## OBJECTIVE
Please copy word for word the stretch of the mailing list post from "On Sep 24, at" through "in our domain.".

[OSGeo-Discuss] Re: "git" like for geodata management [SEC=UNCLASSIFIED]

Raj Singh raj at rajsingh.org
Fri Sep 24 12:24:06 PDT 2010


Arnulf, that's exactly what the OGC Geosynchronization spec describes! Servers advertise their changes in a GeoRSS feed -- where the <content> element describes the change in WFS-T XML. It's nicely loosely coupled, because as you eloquently state, clients can decide what they want to do with the "suggested" modifications, accept them all, just use those in a certain area, or those from a "trusted" agency, etc.

---
Raj



On Sep 24, at 4:08 AM, Seven (aka Arnulf) wrote:

> This might be too far off the original idea... But: It might be interesting to look into a more disconnected way of "managing" geospatial data with the Web. As in having "servers" advertize latest changes in geometry and attributes using GeoRSS and "clients" picking these up and integrating them (potentially including processing, changes) into their "cache" or "copy" of the data. Which might automagically turn into a "server" itself advertizing changes following the same pattern. This idea grew on me over the past years after seeing Ward Cunningham give his presentation at Wikimania 2005 in Fankfurt on bits of information floating around the Web [1]. Maybe now the time is ready to implement some of these thoughts in our domain.

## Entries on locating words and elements
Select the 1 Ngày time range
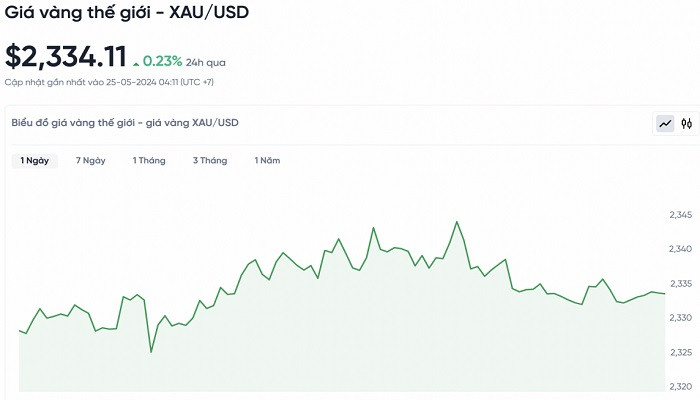The width and height of the screenshot is (700, 400). tap(34, 160)
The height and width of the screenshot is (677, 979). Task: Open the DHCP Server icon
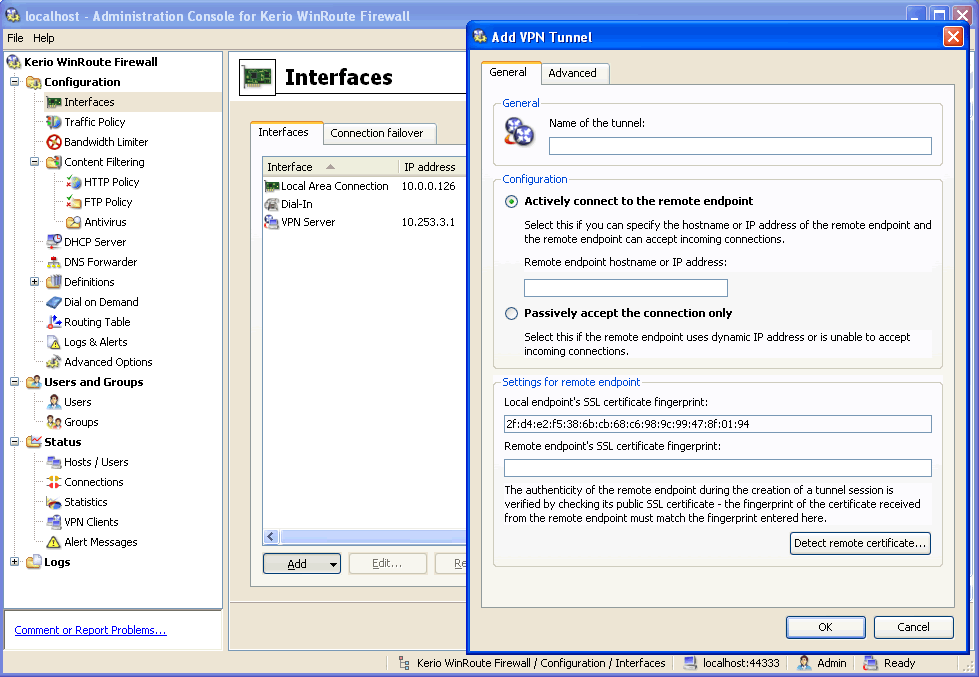(x=54, y=242)
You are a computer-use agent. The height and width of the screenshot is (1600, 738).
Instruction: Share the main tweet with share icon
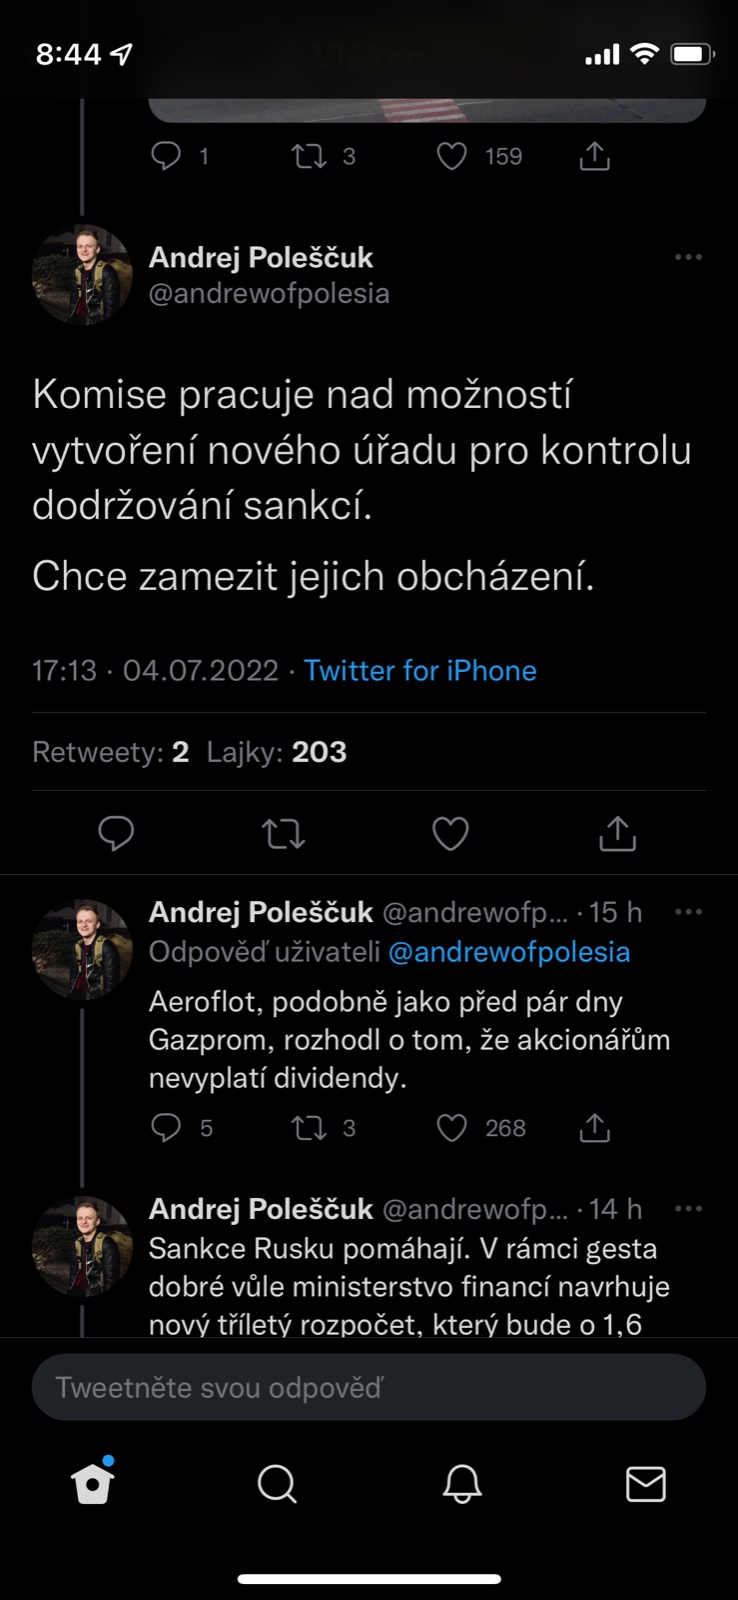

## OUTPUT
On Sep 24, at 4:08 AM, Seven (aka Arnulf) wrote:

> This might be too far off the original idea... But: It might be interesting to look into a more disconnected way of "managing" geospatial data with the Web. As in having "servers" advertize latest changes in geometry and attributes using GeoRSS and "clients" picking these up and integrating them (potentially including processing, changes) into their "cache" or "copy" of the data. Which might automagically turn into a "server" itself advertizing changes following the same pattern. This idea grew on me over the past years after seeing Ward Cunningham give his presentation at Wikimania 2005 in Fankfurt on bits of information floating around the Web [1]. Maybe now the time is ready to implement some of these thoughts in our domain.